**Exercise description:** Every entry must be duplicated precisely as written.

**Dataset extract:**
- - - - - - -

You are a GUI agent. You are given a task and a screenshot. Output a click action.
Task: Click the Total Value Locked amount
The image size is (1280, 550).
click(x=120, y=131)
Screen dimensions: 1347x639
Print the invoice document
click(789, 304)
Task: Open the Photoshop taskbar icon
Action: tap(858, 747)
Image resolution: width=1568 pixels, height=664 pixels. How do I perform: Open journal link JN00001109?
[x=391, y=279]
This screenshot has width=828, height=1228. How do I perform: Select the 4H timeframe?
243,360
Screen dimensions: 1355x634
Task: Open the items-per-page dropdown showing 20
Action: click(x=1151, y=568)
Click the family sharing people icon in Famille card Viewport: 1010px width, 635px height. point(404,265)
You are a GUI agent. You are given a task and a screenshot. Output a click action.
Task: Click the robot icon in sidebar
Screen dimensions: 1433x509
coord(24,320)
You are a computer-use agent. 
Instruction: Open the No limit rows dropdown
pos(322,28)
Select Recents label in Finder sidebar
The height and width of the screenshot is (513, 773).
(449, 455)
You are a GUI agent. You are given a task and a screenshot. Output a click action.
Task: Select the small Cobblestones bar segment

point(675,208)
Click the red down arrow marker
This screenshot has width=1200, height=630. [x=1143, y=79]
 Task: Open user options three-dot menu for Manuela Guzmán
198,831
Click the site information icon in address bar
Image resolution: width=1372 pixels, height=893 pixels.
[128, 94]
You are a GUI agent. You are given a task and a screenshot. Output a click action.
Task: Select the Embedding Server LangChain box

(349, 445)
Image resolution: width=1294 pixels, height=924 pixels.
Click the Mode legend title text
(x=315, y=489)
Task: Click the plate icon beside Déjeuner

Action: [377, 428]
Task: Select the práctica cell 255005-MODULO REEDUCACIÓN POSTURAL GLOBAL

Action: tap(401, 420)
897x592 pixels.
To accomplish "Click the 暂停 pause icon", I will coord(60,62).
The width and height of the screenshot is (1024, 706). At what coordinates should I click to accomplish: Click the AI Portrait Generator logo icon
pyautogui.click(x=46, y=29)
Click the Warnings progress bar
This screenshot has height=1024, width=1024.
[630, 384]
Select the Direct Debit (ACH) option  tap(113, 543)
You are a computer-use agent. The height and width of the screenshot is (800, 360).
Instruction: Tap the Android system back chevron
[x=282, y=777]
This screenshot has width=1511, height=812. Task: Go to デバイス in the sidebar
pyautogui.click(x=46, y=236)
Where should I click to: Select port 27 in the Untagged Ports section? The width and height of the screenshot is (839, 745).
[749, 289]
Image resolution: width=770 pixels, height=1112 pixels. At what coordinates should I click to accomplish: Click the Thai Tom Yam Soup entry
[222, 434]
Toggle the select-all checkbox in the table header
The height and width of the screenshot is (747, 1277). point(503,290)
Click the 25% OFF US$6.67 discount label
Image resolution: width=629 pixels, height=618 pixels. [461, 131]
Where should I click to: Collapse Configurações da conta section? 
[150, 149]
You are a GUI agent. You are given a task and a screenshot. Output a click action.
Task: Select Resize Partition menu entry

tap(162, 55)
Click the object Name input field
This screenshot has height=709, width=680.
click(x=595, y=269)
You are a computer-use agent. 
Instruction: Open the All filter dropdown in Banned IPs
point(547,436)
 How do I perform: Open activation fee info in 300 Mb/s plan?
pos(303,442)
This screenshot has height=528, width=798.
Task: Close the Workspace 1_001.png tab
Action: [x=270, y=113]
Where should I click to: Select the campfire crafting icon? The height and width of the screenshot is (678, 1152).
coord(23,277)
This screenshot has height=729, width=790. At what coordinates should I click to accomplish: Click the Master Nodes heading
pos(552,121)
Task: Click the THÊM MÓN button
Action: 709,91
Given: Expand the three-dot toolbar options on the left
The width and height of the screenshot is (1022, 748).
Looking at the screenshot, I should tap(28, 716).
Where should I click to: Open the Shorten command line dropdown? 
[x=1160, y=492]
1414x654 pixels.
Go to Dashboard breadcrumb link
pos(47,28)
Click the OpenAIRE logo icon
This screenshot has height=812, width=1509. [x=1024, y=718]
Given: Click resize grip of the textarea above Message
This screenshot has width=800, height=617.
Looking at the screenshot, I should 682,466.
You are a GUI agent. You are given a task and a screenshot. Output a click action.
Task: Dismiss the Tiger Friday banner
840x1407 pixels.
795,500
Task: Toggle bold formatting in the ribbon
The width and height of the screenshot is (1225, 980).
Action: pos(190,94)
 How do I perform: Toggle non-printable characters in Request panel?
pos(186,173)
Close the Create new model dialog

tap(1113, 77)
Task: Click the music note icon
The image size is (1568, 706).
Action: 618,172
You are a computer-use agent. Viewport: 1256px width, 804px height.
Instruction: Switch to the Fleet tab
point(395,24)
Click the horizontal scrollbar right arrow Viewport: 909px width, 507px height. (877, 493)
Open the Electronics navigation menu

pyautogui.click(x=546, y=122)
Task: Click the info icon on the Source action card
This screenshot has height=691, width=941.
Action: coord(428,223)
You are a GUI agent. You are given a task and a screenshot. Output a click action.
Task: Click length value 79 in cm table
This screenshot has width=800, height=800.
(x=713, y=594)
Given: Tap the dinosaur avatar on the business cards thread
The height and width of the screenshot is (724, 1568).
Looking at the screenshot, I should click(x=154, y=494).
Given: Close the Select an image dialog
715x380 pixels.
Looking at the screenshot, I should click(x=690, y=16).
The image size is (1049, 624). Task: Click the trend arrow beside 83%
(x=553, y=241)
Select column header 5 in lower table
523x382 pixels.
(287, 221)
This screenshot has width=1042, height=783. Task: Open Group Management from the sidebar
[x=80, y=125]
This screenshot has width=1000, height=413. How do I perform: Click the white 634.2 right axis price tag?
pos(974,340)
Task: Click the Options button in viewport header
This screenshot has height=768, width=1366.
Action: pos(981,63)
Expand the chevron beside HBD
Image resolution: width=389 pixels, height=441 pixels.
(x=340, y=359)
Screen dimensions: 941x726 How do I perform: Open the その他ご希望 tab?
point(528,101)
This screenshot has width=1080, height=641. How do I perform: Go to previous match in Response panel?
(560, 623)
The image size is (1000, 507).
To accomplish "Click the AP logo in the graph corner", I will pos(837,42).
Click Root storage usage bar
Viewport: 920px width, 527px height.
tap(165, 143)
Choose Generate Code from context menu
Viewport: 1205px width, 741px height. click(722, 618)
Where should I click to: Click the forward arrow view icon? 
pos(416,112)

- - - - - - -

**Response area:**
You are a GUI agent. You are given a task and a screenshot. Output a click action.
Task: Click the Total Value Locked amount
The image size is (1280, 550).
click(x=120, y=131)
Screen dimensions: 1347x639
Print the invoice document
click(789, 304)
Task: Open the Photoshop taskbar icon
Action: tap(858, 747)
Image resolution: width=1568 pixels, height=664 pixels. How do I perform: Open journal link JN00001109?
[x=391, y=279]
This screenshot has width=828, height=1228. How do I perform: Select the 4H timeframe?
243,360
Screen dimensions: 1355x634
Task: Open the items-per-page dropdown showing 20
Action: click(x=1151, y=568)
Click the family sharing people icon in Famille card Viewport: 1010px width, 635px height. point(404,265)
You are a GUI agent. You are given a task and a screenshot. Output a click action.
Task: Click the robot icon in sidebar
Screen dimensions: 1433x509
coord(24,320)
You are a computer-use agent. 
Instruction: Open the No limit rows dropdown
pos(322,28)
Select Recents label in Finder sidebar
The height and width of the screenshot is (513, 773).
(449, 455)
You are a GUI agent. You are given a task and a screenshot. Output a click action.
Task: Select the small Cobblestones bar segment

point(675,208)
Click the red down arrow marker
This screenshot has width=1200, height=630. [x=1143, y=79]
 Task: Open user options three-dot menu for Manuela Guzmán
198,831
Click the site information icon in address bar
Image resolution: width=1372 pixels, height=893 pixels.
[128, 94]
You are a GUI agent. You are given a task and a screenshot. Output a click action.
Task: Select the Embedding Server LangChain box

(349, 445)
Image resolution: width=1294 pixels, height=924 pixels.
Click the Mode legend title text
(x=315, y=489)
Task: Click the plate icon beside Déjeuner

Action: [377, 428]
Task: Select the práctica cell 255005-MODULO REEDUCACIÓN POSTURAL GLOBAL

Action: tap(401, 420)
897x592 pixels.
To accomplish "Click the 暂停 pause icon", I will coord(60,62).
The width and height of the screenshot is (1024, 706). At what coordinates should I click to accomplish: Click the AI Portrait Generator logo icon
pyautogui.click(x=46, y=29)
Click the Warnings progress bar
This screenshot has height=1024, width=1024.
[630, 384]
Select the Direct Debit (ACH) option  tap(113, 543)
You are a computer-use agent. The height and width of the screenshot is (800, 360).
Instruction: Tap the Android system back chevron
[x=282, y=777]
This screenshot has width=1511, height=812. Task: Go to デバイス in the sidebar
pyautogui.click(x=46, y=236)
Where should I click to: Select port 27 in the Untagged Ports section? The width and height of the screenshot is (839, 745).
[749, 289]
Image resolution: width=770 pixels, height=1112 pixels. At what coordinates should I click to accomplish: Click the Thai Tom Yam Soup entry
[222, 434]
Toggle the select-all checkbox in the table header
The height and width of the screenshot is (747, 1277). point(503,290)
Click the 25% OFF US$6.67 discount label
Image resolution: width=629 pixels, height=618 pixels. [461, 131]
Where should I click to: Collapse Configurações da conta section? 
[150, 149]
You are a GUI agent. You are given a task and a screenshot. Output a click action.
Task: Select Resize Partition menu entry

tap(162, 55)
Click the object Name input field
This screenshot has height=709, width=680.
click(x=595, y=269)
You are a computer-use agent. 
Instruction: Open the All filter dropdown in Banned IPs
point(547,436)
 How do I perform: Open activation fee info in 300 Mb/s plan?
pos(303,442)
This screenshot has height=528, width=798.
Task: Close the Workspace 1_001.png tab
Action: [x=270, y=113]
Where should I click to: Select the campfire crafting icon? The height and width of the screenshot is (678, 1152).
coord(23,277)
This screenshot has height=729, width=790. At what coordinates should I click to accomplish: Click the Master Nodes heading
pos(552,121)
Task: Click the THÊM MÓN button
Action: 709,91
Given: Expand the three-dot toolbar options on the left
The width and height of the screenshot is (1022, 748).
Looking at the screenshot, I should tap(28, 716).
Where should I click to: Open the Shorten command line dropdown? 
[x=1160, y=492]
1414x654 pixels.
Go to Dashboard breadcrumb link
pos(47,28)
Click the OpenAIRE logo icon
This screenshot has height=812, width=1509. [x=1024, y=718]
Given: Click resize grip of the textarea above Message
This screenshot has width=800, height=617.
Looking at the screenshot, I should 682,466.
You are a GUI agent. You are given a task and a screenshot. Output a click action.
Task: Dismiss the Tiger Friday banner
840x1407 pixels.
795,500
Task: Toggle bold formatting in the ribbon
The width and height of the screenshot is (1225, 980).
Action: pos(190,94)
 How do I perform: Toggle non-printable characters in Request panel?
pos(186,173)
Close the Create new model dialog

tap(1113, 77)
Task: Click the music note icon
The image size is (1568, 706).
Action: 618,172
You are a computer-use agent. Viewport: 1256px width, 804px height.
Instruction: Switch to the Fleet tab
point(395,24)
Click the horizontal scrollbar right arrow Viewport: 909px width, 507px height. (877, 493)
Open the Electronics navigation menu

pyautogui.click(x=546, y=122)
Task: Click the info icon on the Source action card
This screenshot has height=691, width=941.
Action: coord(428,223)
You are a GUI agent. You are given a task and a screenshot. Output a click action.
Task: Click length value 79 in cm table
This screenshot has width=800, height=800.
(x=713, y=594)
Given: Tap the dinosaur avatar on the business cards thread
The height and width of the screenshot is (724, 1568).
Looking at the screenshot, I should click(x=154, y=494).
Given: Close the Select an image dialog
715x380 pixels.
Looking at the screenshot, I should click(x=690, y=16).
The image size is (1049, 624). Task: Click the trend arrow beside 83%
(x=553, y=241)
Select column header 5 in lower table
523x382 pixels.
(287, 221)
This screenshot has width=1042, height=783. Task: Open Group Management from the sidebar
[x=80, y=125]
This screenshot has width=1000, height=413. How do I perform: Click the white 634.2 right axis price tag?
pos(974,340)
Task: Click the Options button in viewport header
This screenshot has height=768, width=1366.
Action: pos(981,63)
Expand the chevron beside HBD
Image resolution: width=389 pixels, height=441 pixels.
(x=340, y=359)
Screen dimensions: 941x726 How do I perform: Open the その他ご希望 tab?
point(528,101)
This screenshot has width=1080, height=641. How do I perform: Go to previous match in Response panel?
(560, 623)
The image size is (1000, 507).
To accomplish "Click the AP logo in the graph corner", I will pos(837,42).
Click Root storage usage bar
Viewport: 920px width, 527px height.
tap(165, 143)
Choose Generate Code from context menu
Viewport: 1205px width, 741px height. click(722, 618)
Where should I click to: Click the forward arrow view icon? 
pos(416,112)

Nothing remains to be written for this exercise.